Tuesday, 5 May 2015

Why Australia doesn't have California's problems with water - free markets


Lots of angry lefties tweet that slightly crass quote about water rights from the boss of Nestlé. They do this because they care about people having the water they need, something we can all agree with. However, the transfer of this concern from rhetoric into public policy is a problem. Quite simply because, as Californians have discovered, the supply of water is a really big deal. And it's down to the weather (you can all argue the toss about whether it's climate change or not if you like but that won't change a thing):

California has a history of droughts lasting as long as 200 years.  You can dam every canyon in California and line the coast with desalination plants, and you won’t solve the water shortage in a 200-year drought, or even a ten-year drought.  Under the current allocation and pricing system, California will simply consume every new drop of water produced. We will have a water shortage all the same. 

So the question is what to do to ensure that the need for water in the Sunshine State is met. And most solutions offered are either stupid (ban the extraction of water for bottling) or totalitarian (rationing the supply of water). The right approach is (and this is why the Nestlé chap has a point) about ownership of the source and pricing.

By way of contrast, Australia - just as dry and drought-prone as California - doesn't have the same supply problems:

Water markets equipped Australia to endure the 1995-2009 Millennium Drought. This was the worst Australian drought since European settlement. Total water stored declined to just 27 percent of capacity. Yet water trading allowed Australian cities to avoid the most severe water restrictions. It protected agricultural businesses, and it ensured that the country’s endangered habitats and species received adequate water.

Remarkably, in an end-of-drought survey, over 90 percent of Australian farmers reported that water markets were important to their businesses’ survival. There are many lessons for California here.
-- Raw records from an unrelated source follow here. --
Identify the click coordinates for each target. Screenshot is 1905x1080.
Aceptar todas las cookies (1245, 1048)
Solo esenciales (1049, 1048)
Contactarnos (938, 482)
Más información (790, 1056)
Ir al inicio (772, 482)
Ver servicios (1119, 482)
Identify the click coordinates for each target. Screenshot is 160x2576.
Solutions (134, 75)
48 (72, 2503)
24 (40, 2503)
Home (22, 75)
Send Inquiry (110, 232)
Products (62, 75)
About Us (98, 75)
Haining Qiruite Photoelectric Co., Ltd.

A key one is that the tension between water users is completely the creation of policy. There is no need for the tensions between the agricultural industry and California’s cities, between growers and endangered fish, between Hillsborough and Westborough, between neighbors. Water markets can balance competing uses in a way that benefits all.

To work, markets need something to trade. The basis for trade in a functioning water market is exclusive access to a share of water from a specific body. Australian water laws provide this. California’s water laws do not.

Sadly the article concludes that politicians in California are unlikely to be liberalising water markets. Just goes to show how stupid us politicians are really.